Vasco x Brusque: Partida é chance de cruz-maltino fincar raízes no G4 da Série B

São tantas emoções, já diria o vascaíno Roberto Carlos. O cruz-maltino se divide entre a esperança de ver o time cravar sua bandeira no G4 da Série B do Brasileiro e o desenrolar das últimas tratativas com a 777 Partners para a compra da SAF do Vasco. O tempo passa e a transformação se aproxima cada vez mais.

A mudança dentro de campo passa por uma vitória nesta quinta-feira, às 19h, sobre o Brusque, em São Januário. O Vasco entrou no G4 ao vencer o Bahia, se manteve apesar do empate com o Guarani e são mais três pontos conquistados na Colina, mais uma vez lotada, que passa a sensação de que esse período no topo tem condições de ser duradouro. Uma vitória levará a equipe, ao menos temporariamente, ao segundo lugar, atrás apenas do Cruzeiro.

O técnico Zé Ricardo segue sua via-crúcis de fazer o Vasco jogar melhor ofensivamente. Terá o retorno importante, de Nenê, que não jogou contra o Guarani por estar suspenso.

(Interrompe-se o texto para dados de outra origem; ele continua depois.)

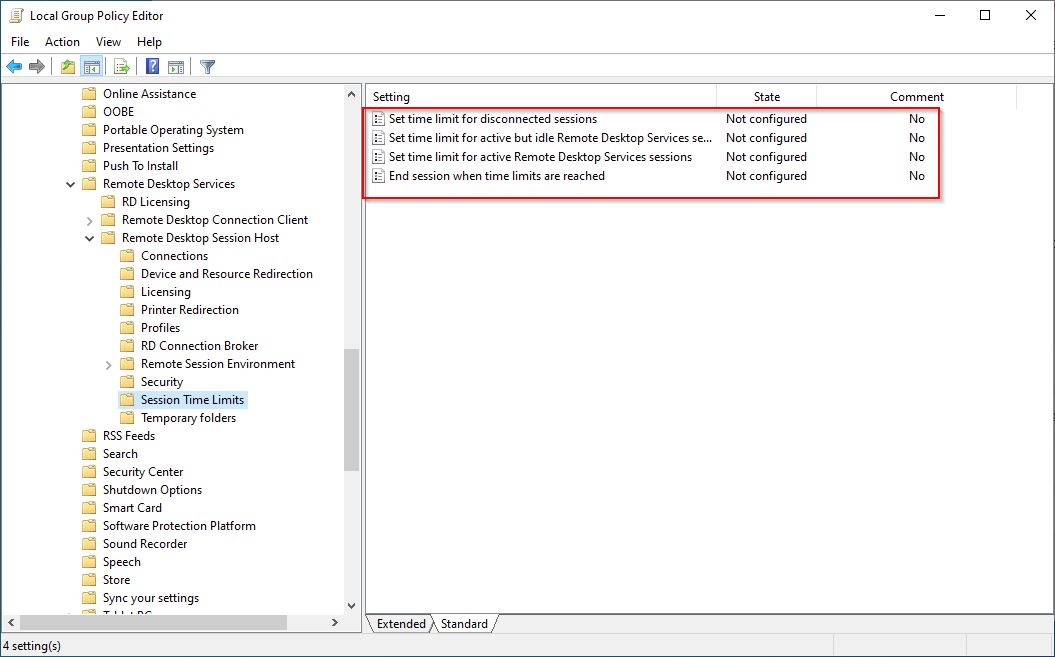Click the Back arrow in toolbar
The width and height of the screenshot is (1055, 657).
tap(14, 67)
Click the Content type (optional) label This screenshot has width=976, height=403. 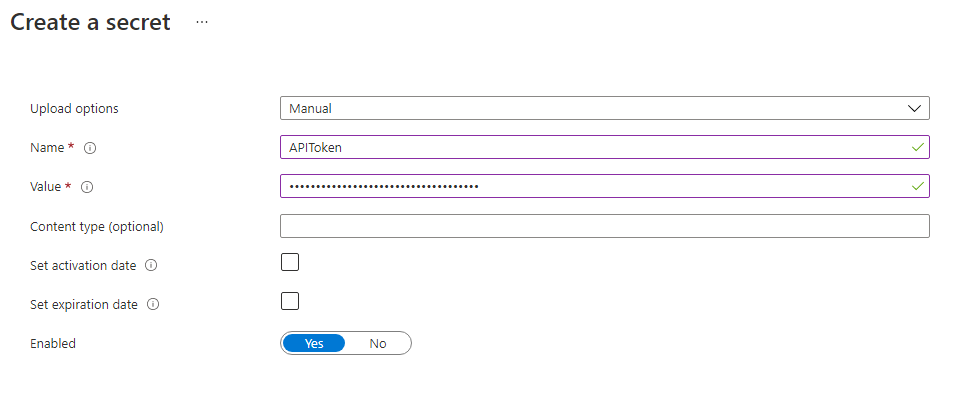pos(96,227)
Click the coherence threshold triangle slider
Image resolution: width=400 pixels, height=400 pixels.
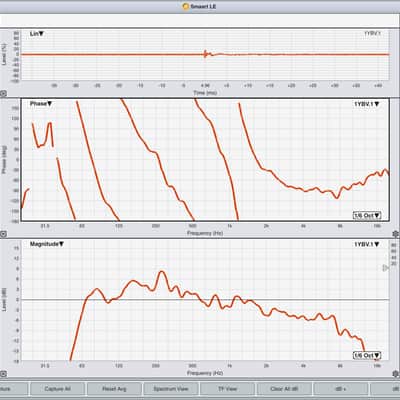tap(385, 268)
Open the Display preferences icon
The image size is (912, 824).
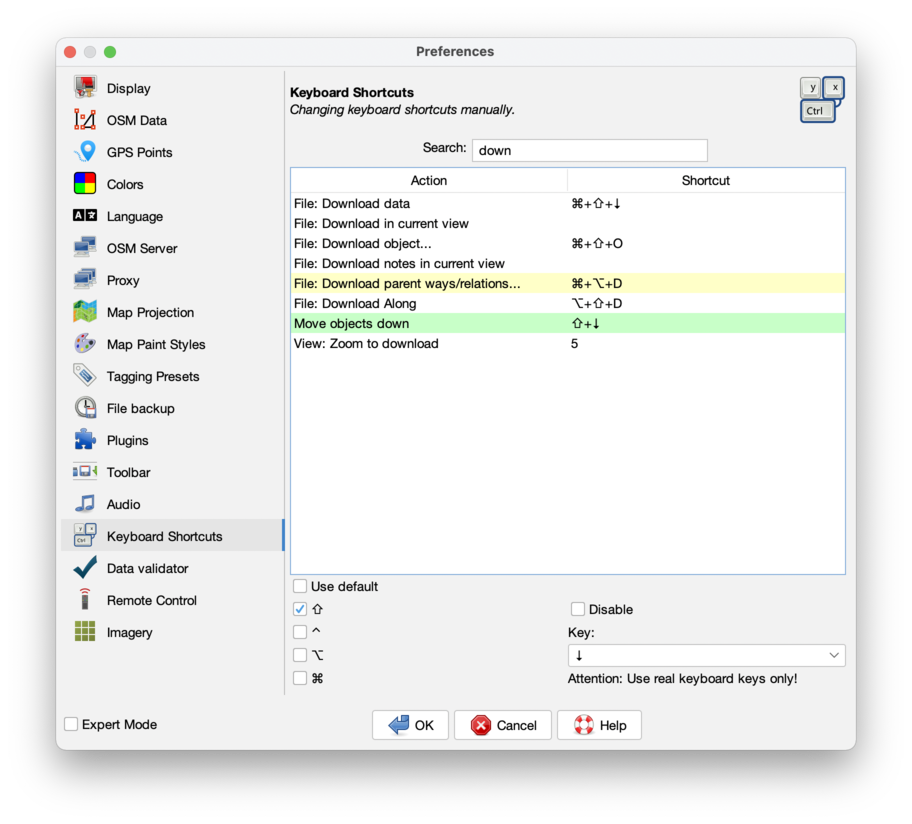(85, 88)
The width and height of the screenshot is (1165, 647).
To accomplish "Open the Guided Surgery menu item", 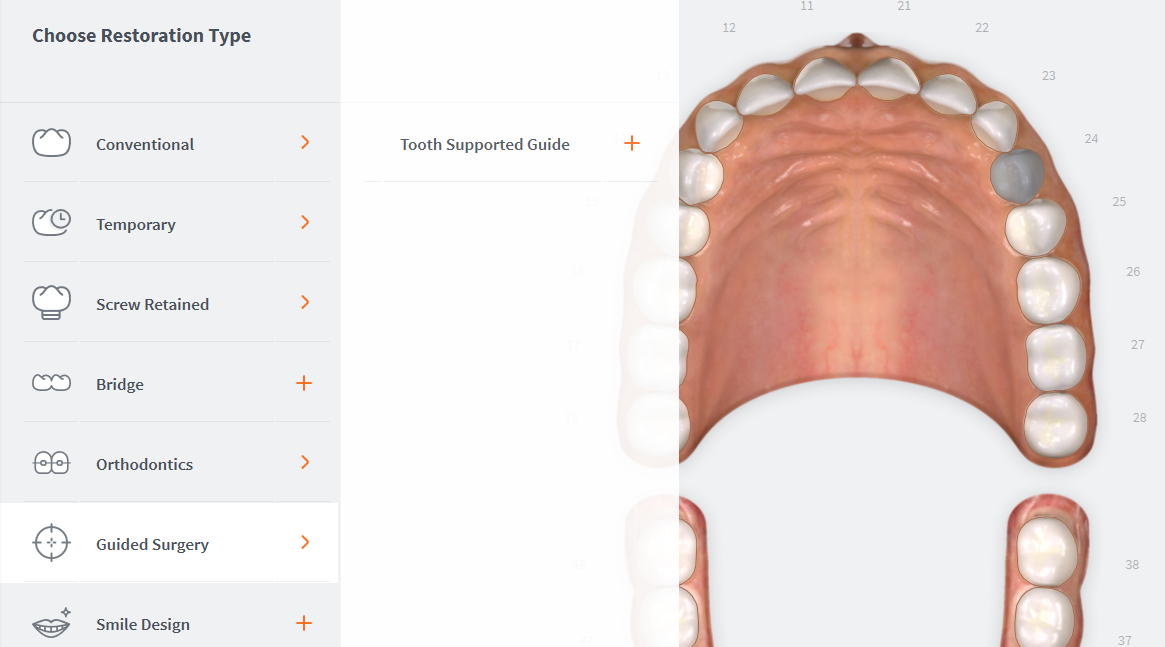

O camisa 10, criticado por parte da torcida, fez falta contra o time de Campinas e deixou a sensação de que, enquanto Palacios não tiver condições físicas de brigar pela vaga de titular, não existe opção melhor que o veterano de quase 41 anos para armar os ataques.

Outro que deve voltar é Yuri Lara, também retornando de suspensão. Por outro lado, Gabriel Dias está suspenso e deve dar lugar a Weverton na lateral direita desta noite.

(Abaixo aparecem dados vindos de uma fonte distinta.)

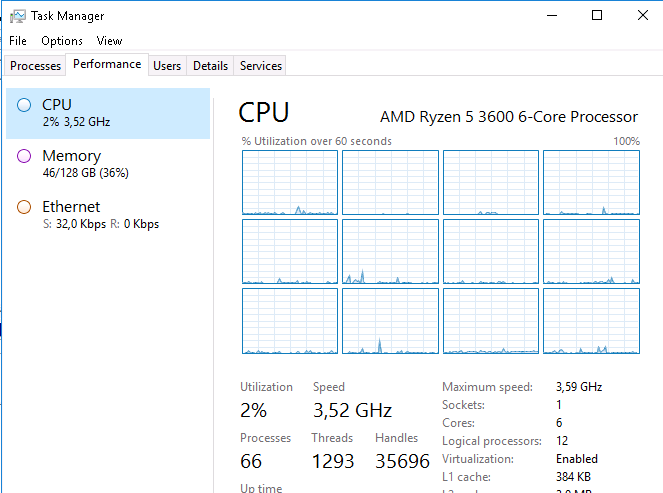Click the blue CPU circle icon
This screenshot has height=493, width=663.
pyautogui.click(x=24, y=104)
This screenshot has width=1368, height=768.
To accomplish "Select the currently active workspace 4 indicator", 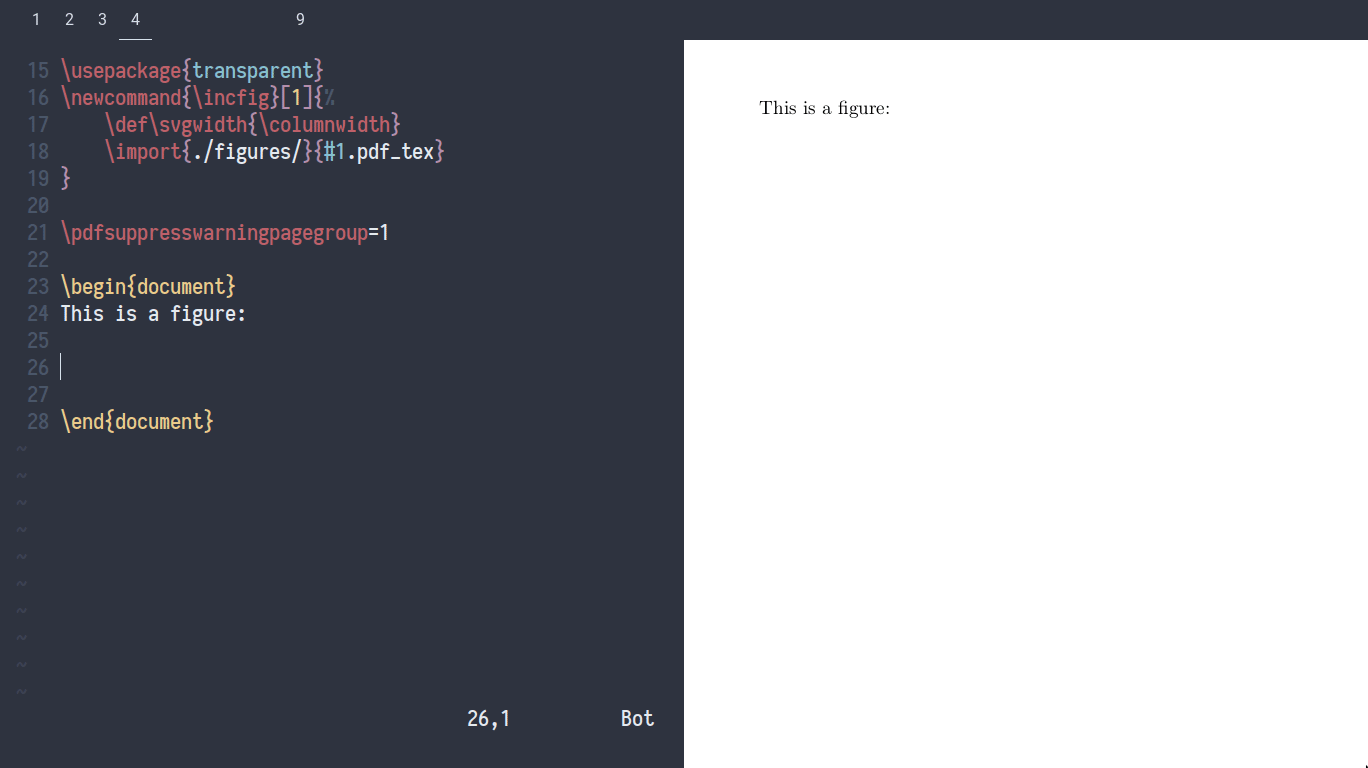I will coord(134,18).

Juan Arciniegas e Nicolas Maya, da 777 Partners, são aguardados nesta quinta no Rio para realizarem os últimos ajustes no processo de diligência, que antecede a proposta vinculante para a compra da Sociedade Anônima do Futebol que o Vasco deseja criar. A presença deles na partida desta noite não está confirmada.

O que já está definido é que eles vão se encontrar amanhã com a comissão de membros do Conselho Deliberativo criada para avaliar a futura proposta da 777 Partners pela SAF vascaína.

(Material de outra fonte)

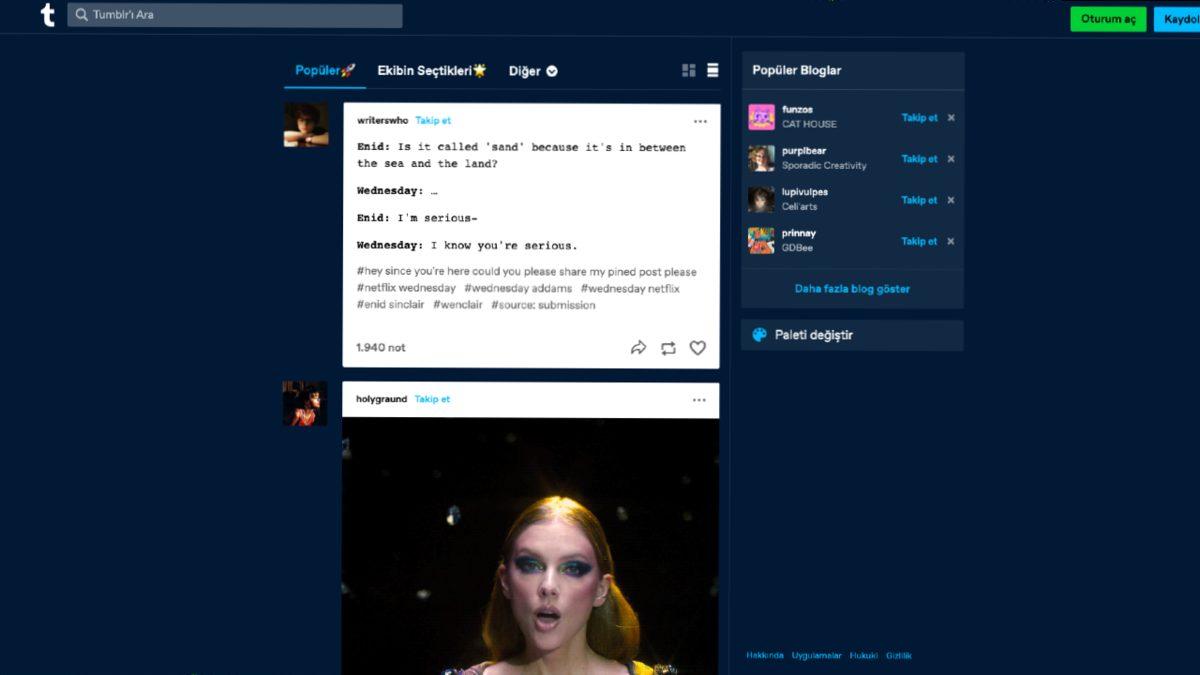Click Daha fazla blog göster link
1200x675 pixels.
pos(851,288)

Conselheiros de situação e oposição formam o grupo que terá a tarefa de produzir parecer sobre a venda.

O Conselho Deliberativo não terá autoridade para vetar uma possível venda da SAF para a 777 Partners. Ainda que os conselheiros reprovem o negócio, apenas os associados, em assembleia, terão a prerrogativa de aprovar ou não a criação e venda da empresa para o grupo americano.